The existence of the Frobenius endomorphism probably goes back to Euler's proof of Fermat's little theorem. But why is it named after Frobenius? Who gave it this name? When was it first stated in full generality? How did people refer to this concept before the language of ring homomorphisms?
Since you reach back to Euler, who proved Fermat's little theorem in the form $a^p \equiv a \bmod p$ by using induction on $a$ and the binomial theorem, I think your "Frobenius endomorphism" is the $p$th-power map in characteristic $p$ (or $p^k$-th power map if the base field has order $p^k$).

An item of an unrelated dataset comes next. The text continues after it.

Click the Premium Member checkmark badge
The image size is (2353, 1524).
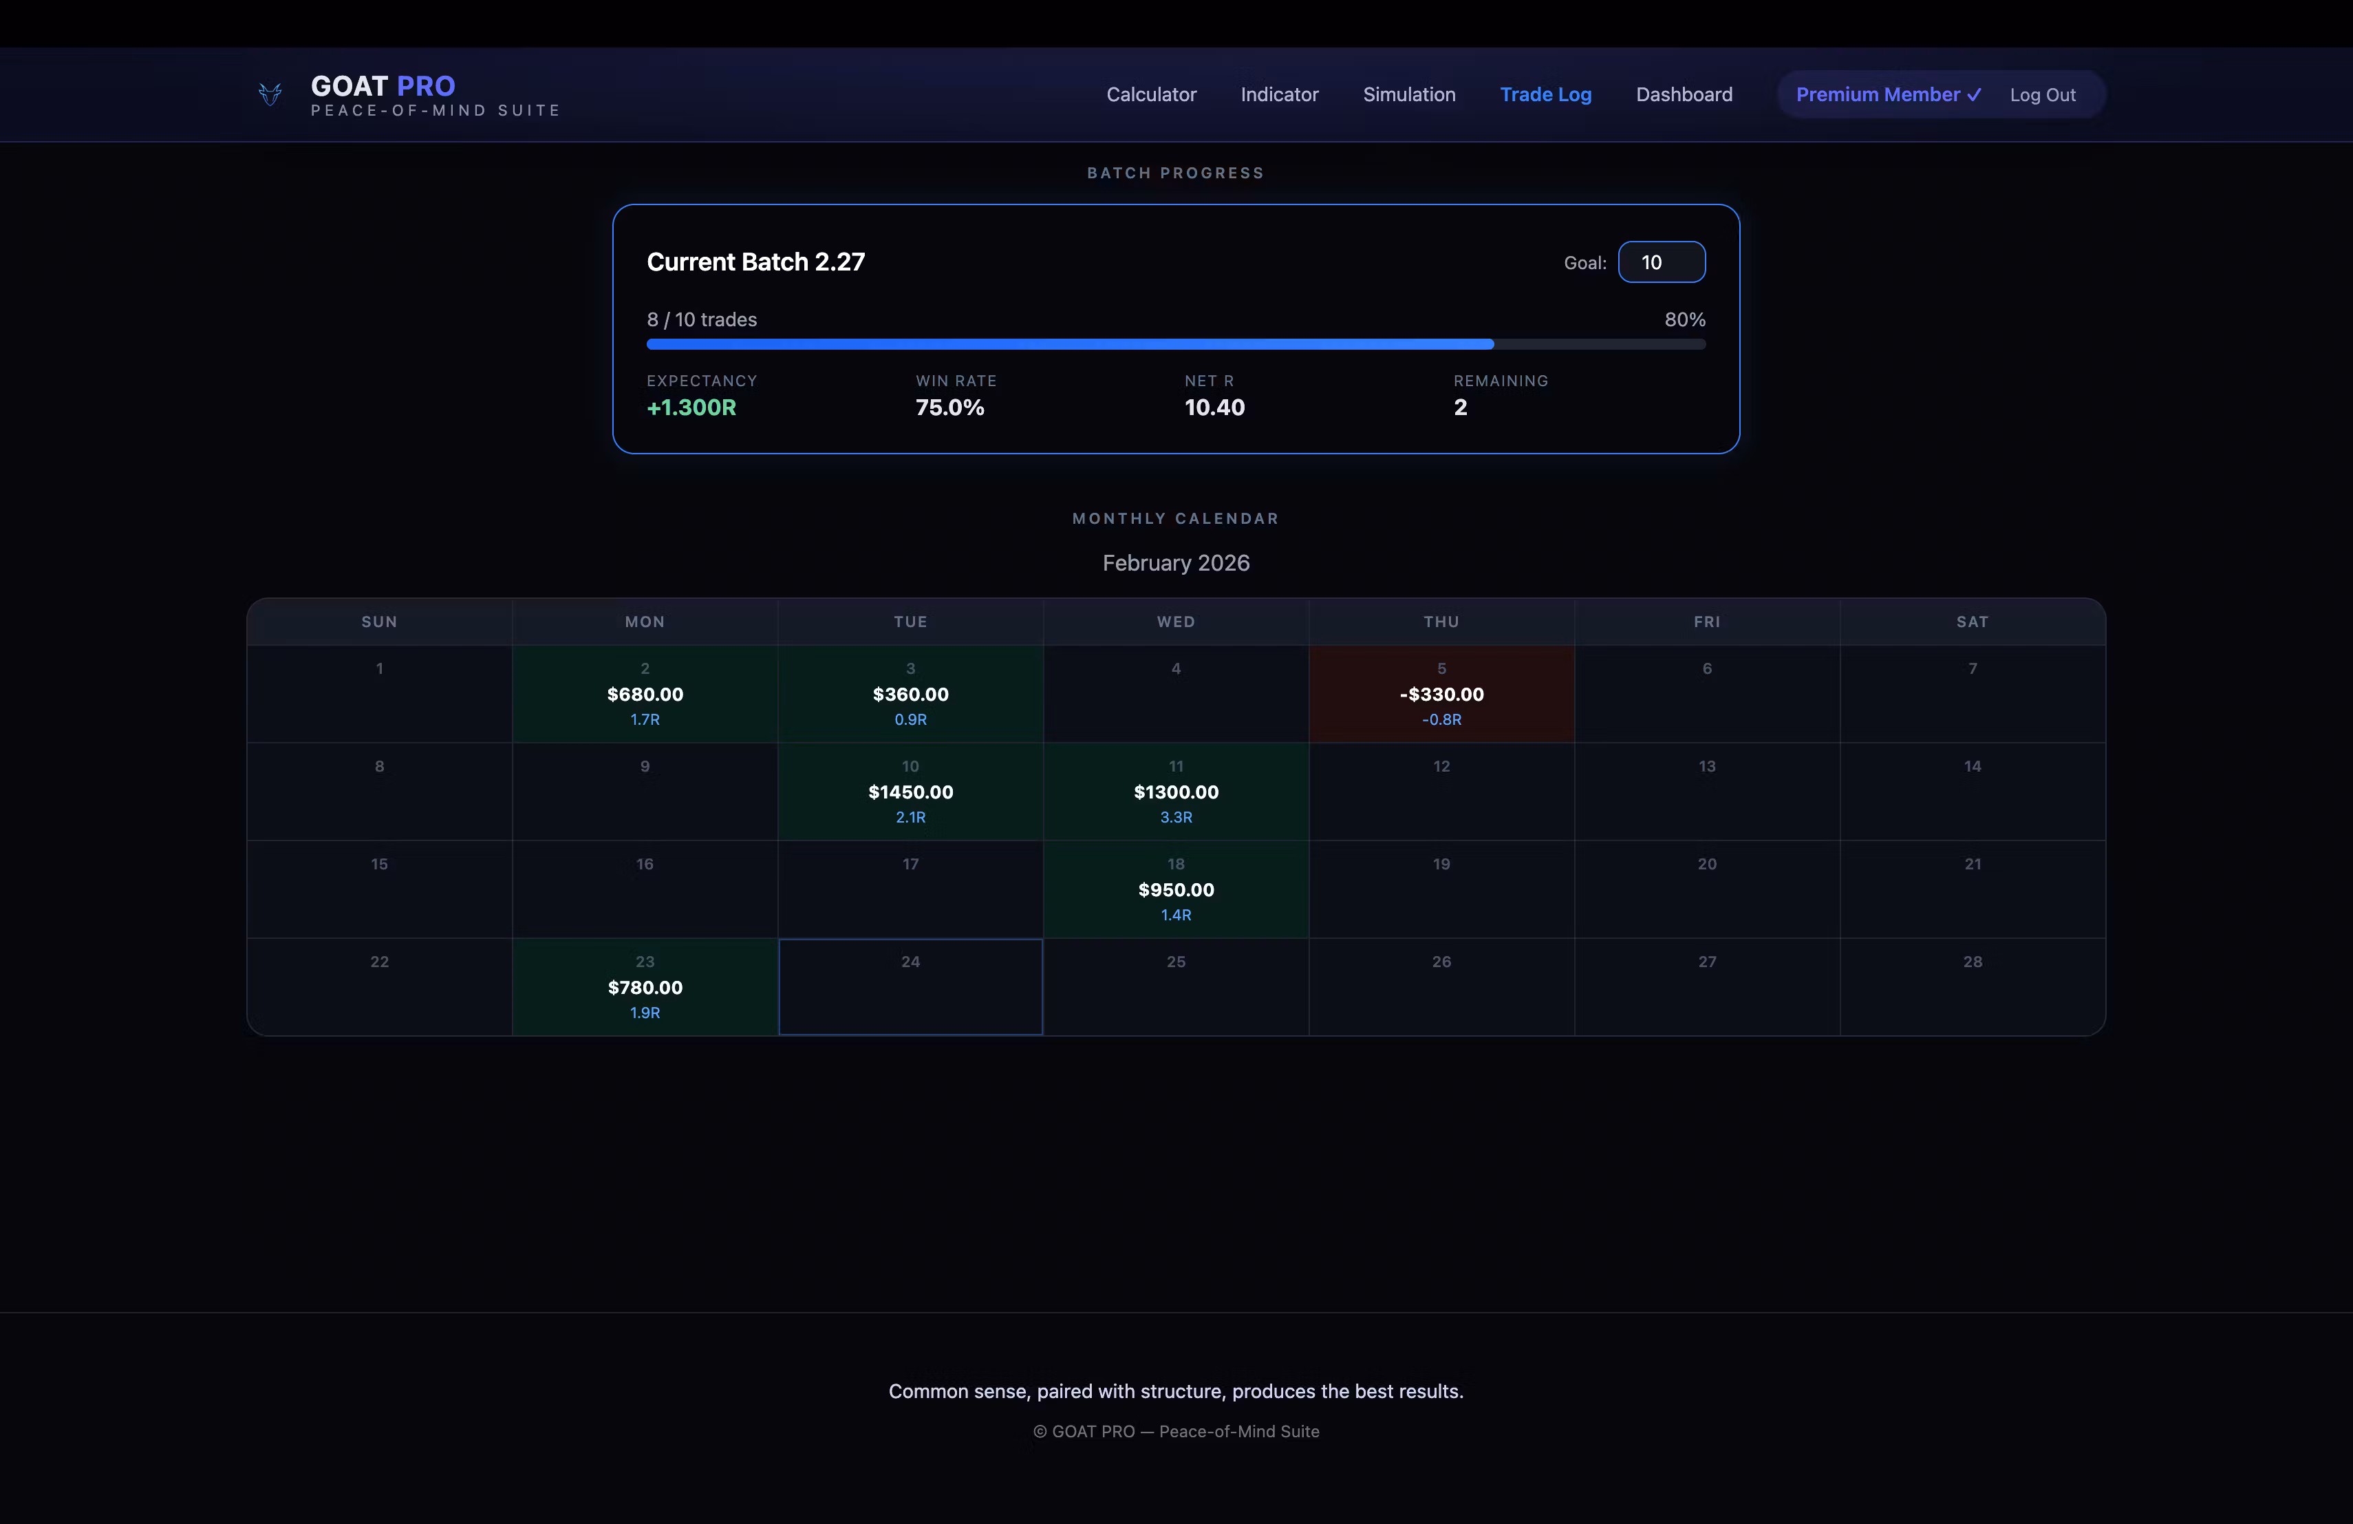1887,95
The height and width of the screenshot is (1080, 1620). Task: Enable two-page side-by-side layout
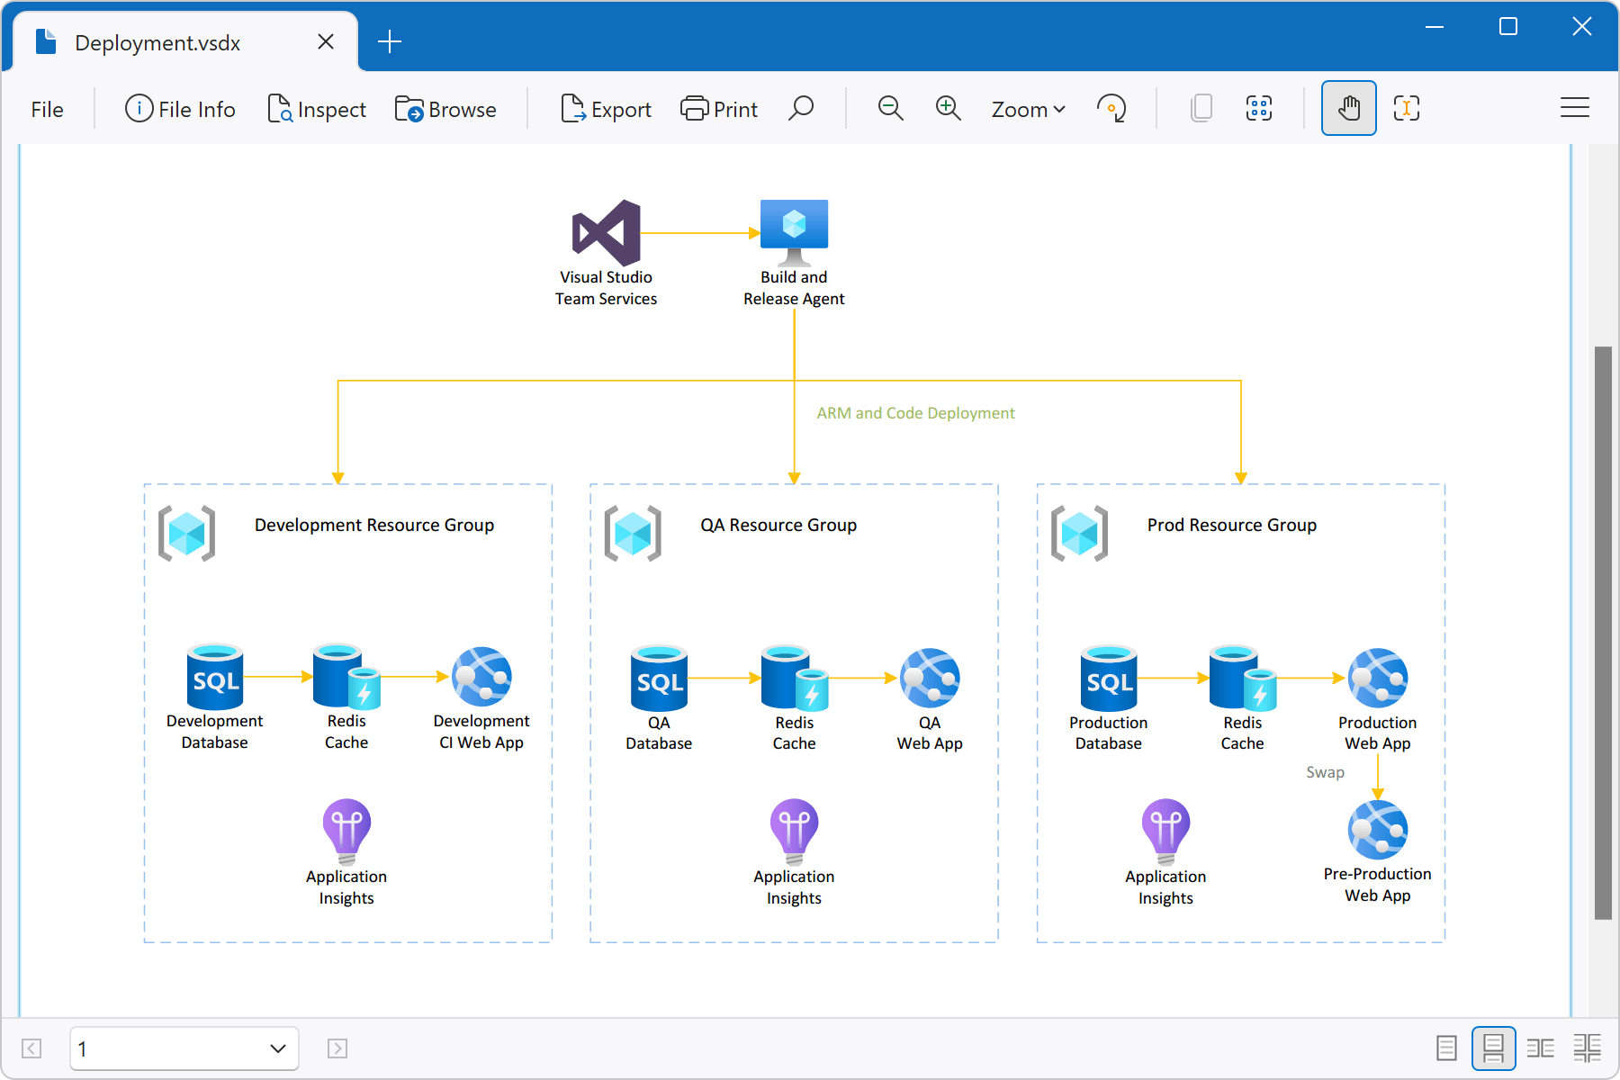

Frobenius has his name associated to this rather elementary operation, used long before him, because he proved the existence of lifts of the $p$-th power map to finite Galois groups over $\mathbf Q$. Those automorphisms, which Francois mentions in his answer as Frobenius substitutions, are more intricate than the $p$-th power map in characteristic $p$ and it is not surprising that the person who first published a paper about them got them named after him. (Dedekind wrote to Frobenius that he had gotten the existence of such lifts to Galois groups over $\mathbf Q$ earlier, but this was just a private communication.) Once the name Frobenius substitution was used, it is not surprising that the map in characteristic $p$ got named after Frobenius too. However, I don't know who first used his name for the characteristic $p$ operation.